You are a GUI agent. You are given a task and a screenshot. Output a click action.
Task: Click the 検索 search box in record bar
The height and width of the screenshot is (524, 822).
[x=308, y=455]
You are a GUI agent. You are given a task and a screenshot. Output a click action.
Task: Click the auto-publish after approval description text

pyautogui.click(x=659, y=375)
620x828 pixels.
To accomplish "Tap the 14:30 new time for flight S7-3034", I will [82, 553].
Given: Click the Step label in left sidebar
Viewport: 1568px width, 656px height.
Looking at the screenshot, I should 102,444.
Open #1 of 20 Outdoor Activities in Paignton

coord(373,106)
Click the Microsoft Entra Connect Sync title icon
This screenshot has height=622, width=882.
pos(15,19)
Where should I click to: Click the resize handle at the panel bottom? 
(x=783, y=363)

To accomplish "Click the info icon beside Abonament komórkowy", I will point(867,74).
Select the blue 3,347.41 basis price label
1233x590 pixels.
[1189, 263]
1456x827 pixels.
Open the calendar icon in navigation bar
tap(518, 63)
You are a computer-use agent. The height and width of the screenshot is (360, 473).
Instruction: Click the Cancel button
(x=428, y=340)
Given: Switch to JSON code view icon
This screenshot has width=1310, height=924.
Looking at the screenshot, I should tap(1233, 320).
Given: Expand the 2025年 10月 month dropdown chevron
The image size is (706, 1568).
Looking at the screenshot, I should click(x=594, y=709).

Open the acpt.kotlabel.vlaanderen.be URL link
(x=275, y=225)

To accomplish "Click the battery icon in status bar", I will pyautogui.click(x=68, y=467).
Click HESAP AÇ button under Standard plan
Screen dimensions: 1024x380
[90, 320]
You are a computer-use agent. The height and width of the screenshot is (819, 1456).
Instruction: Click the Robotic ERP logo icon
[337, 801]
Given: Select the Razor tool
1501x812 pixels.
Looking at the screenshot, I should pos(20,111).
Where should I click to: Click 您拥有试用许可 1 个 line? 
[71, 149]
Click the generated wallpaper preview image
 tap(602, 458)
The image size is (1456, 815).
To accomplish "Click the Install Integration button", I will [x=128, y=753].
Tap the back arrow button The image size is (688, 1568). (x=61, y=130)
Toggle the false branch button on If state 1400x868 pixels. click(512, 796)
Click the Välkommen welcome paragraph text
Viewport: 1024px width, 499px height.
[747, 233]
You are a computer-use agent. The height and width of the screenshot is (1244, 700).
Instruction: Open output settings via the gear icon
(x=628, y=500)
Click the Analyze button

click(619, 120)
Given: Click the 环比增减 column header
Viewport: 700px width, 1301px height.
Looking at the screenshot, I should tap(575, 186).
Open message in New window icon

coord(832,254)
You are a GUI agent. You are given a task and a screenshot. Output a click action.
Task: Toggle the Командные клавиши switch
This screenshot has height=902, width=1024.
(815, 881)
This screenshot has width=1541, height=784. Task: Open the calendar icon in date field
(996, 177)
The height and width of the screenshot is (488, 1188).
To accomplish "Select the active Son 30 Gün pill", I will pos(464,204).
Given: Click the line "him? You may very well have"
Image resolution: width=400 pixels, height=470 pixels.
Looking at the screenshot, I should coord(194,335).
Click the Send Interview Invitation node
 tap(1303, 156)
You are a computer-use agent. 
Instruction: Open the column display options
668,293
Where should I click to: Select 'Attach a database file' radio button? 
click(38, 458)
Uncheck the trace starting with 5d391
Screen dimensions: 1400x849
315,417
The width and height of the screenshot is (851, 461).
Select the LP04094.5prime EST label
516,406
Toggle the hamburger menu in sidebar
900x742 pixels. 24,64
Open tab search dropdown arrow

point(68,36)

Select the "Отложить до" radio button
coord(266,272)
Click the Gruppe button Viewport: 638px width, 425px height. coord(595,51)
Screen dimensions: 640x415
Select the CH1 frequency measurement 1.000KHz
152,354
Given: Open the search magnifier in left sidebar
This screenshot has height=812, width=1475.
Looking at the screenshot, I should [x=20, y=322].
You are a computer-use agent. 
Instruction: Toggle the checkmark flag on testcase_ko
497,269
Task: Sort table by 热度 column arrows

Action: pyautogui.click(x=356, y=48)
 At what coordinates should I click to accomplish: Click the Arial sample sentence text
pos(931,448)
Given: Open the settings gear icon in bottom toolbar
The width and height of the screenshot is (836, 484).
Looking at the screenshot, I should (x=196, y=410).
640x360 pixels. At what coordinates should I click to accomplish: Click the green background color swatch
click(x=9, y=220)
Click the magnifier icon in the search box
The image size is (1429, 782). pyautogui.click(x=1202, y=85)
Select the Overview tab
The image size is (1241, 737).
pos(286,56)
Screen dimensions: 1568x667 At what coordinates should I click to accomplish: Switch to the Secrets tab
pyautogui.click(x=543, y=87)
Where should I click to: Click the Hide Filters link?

══════

#### Brief:
Convert all of the material above into a numbered list, one entry per line, and drop the blank lines.

#### Answer below:
1. You are a GUI agent. You are given a task and a screenshot. Output a click action.
2. Task: Click the 検索 search box in record bar
3. The height and width of the screenshot is (524, 822).
4. [x=308, y=455]
5. You are a GUI agent. You are given a task and a screenshot. Output a click action.
6. Task: Click the auto-publish after approval description text
7. pyautogui.click(x=659, y=375)
8. 620x828 pixels.
9. To accomplish "Tap the 14:30 new time for flight S7-3034", I will [82, 553].
10. Given: Click the Step label in left sidebar
11. Viewport: 1568px width, 656px height.
12. Looking at the screenshot, I should 102,444.
13. Open #1 of 20 Outdoor Activities in Paignton
14. coord(373,106)
15. Click the Microsoft Entra Connect Sync title icon
16. This screenshot has height=622, width=882.
17. pos(15,19)
18. Where should I click to: Click the resize handle at the panel bottom? 
19. (x=783, y=363)
20. To accomplish "Click the info icon beside Abonament komórkowy", I will point(867,74).
21. Select the blue 3,347.41 basis price label
22. 1233x590 pixels.
23. [1189, 263]
24. 1456x827 pixels.
25. Open the calendar icon in navigation bar
26. tap(518, 63)
27. You are a computer-use agent. The height and width of the screenshot is (360, 473).
28. Instruction: Click the Cancel button
29. (x=428, y=340)
30. Given: Switch to JSON code view icon
31. This screenshot has width=1310, height=924.
32. Looking at the screenshot, I should tap(1233, 320).
33. Given: Expand the 2025年 10月 month dropdown chevron
34. The image size is (706, 1568).
35. Looking at the screenshot, I should click(x=594, y=709).
36. Open the acpt.kotlabel.vlaanderen.be URL link
37. (x=275, y=225)
38. To accomplish "Click the battery icon in status bar", I will pyautogui.click(x=68, y=467).
39. Click HESAP AÇ button under Standard plan
40. Screen dimensions: 1024x380
41. [90, 320]
42. You are a computer-use agent. The height and width of the screenshot is (819, 1456).
43. Instruction: Click the Robotic ERP logo icon
44. [337, 801]
45. Given: Select the Razor tool
46. 1501x812 pixels.
47. Looking at the screenshot, I should pos(20,111).
48. Where should I click to: Click 您拥有试用许可 1 个 line? 
49. [71, 149]
50. Click the generated wallpaper preview image
51.  tap(602, 458)
52. The image size is (1456, 815).
53. To accomplish "Click the Install Integration button", I will [x=128, y=753].
54. Tap the back arrow button The image size is (688, 1568). (x=61, y=130)
55. Toggle the false branch button on If state 1400x868 pixels. click(512, 796)
56. Click the Välkommen welcome paragraph text
57. Viewport: 1024px width, 499px height.
58. [747, 233]
59. You are a computer-use agent. The height and width of the screenshot is (1244, 700).
60. Instruction: Open output settings via the gear icon
61. (x=628, y=500)
62. Click the Analyze button
63. click(619, 120)
64. Given: Click the 环比增减 column header
65. Viewport: 700px width, 1301px height.
66. Looking at the screenshot, I should tap(575, 186).
67. Open message in New window icon
68. coord(832,254)
69. You are a GUI agent. You are given a task and a screenshot. Output a click action.
70. Task: Toggle the Командные клавиши switch
71. This screenshot has height=902, width=1024.
72. (815, 881)
73. This screenshot has width=1541, height=784. Task: Open the calendar icon in date field
74. (996, 177)
75. The height and width of the screenshot is (488, 1188).
76. To accomplish "Select the active Son 30 Gün pill", I will pos(464,204).
77. Given: Click the line "him? You may very well have"
78. Image resolution: width=400 pixels, height=470 pixels.
79. Looking at the screenshot, I should coord(194,335).
80. Click the Send Interview Invitation node
81.  tap(1303, 156)
82. You are a computer-use agent. 
83. Instruction: Open the column display options
84. 668,293
85. Where should I click to: Select 'Attach a database file' radio button? 
86. click(38, 458)
87. Uncheck the trace starting with 5d391
88. Screen dimensions: 1400x849
89. 315,417
90. The width and height of the screenshot is (851, 461).
91. Select the LP04094.5prime EST label
92. 516,406
93. Toggle the hamburger menu in sidebar
94. 900x742 pixels. 24,64
95. Open tab search dropdown arrow
96. point(68,36)
97. Select the "Отложить до" radio button
98. coord(266,272)
99. Click the Gruppe button Viewport: 638px width, 425px height. coord(595,51)
100. Screen dimensions: 640x415
101. Select the CH1 frequency measurement 1.000KHz
102. 152,354
103. Given: Open the search magnifier in left sidebar
104. This screenshot has height=812, width=1475.
105. Looking at the screenshot, I should [x=20, y=322].
106. You are a computer-use agent. 
107. Instruction: Toggle the checkmark flag on testcase_ko
108. 497,269
109. Task: Sort table by 热度 column arrows
110. Action: pyautogui.click(x=356, y=48)
111.  At what coordinates should I click to accomplish: Click the Arial sample sentence text
112. pos(931,448)
113. Given: Open the settings gear icon in bottom toolbar
114. The width and height of the screenshot is (836, 484).
115. Looking at the screenshot, I should (x=196, y=410).
116. 640x360 pixels. At what coordinates should I click to accomplish: Click the green background color swatch
117. click(x=9, y=220)
118. Click the magnifier icon in the search box
119. The image size is (1429, 782). pyautogui.click(x=1202, y=85)
120. Select the Overview tab
121. The image size is (1241, 737).
122. pos(286,56)
123. Screen dimensions: 1568x667 At what coordinates should I click to accomplish: Switch to the Secrets tab
124. pyautogui.click(x=543, y=87)
125. Where should I click to: Click the Hide Filters link?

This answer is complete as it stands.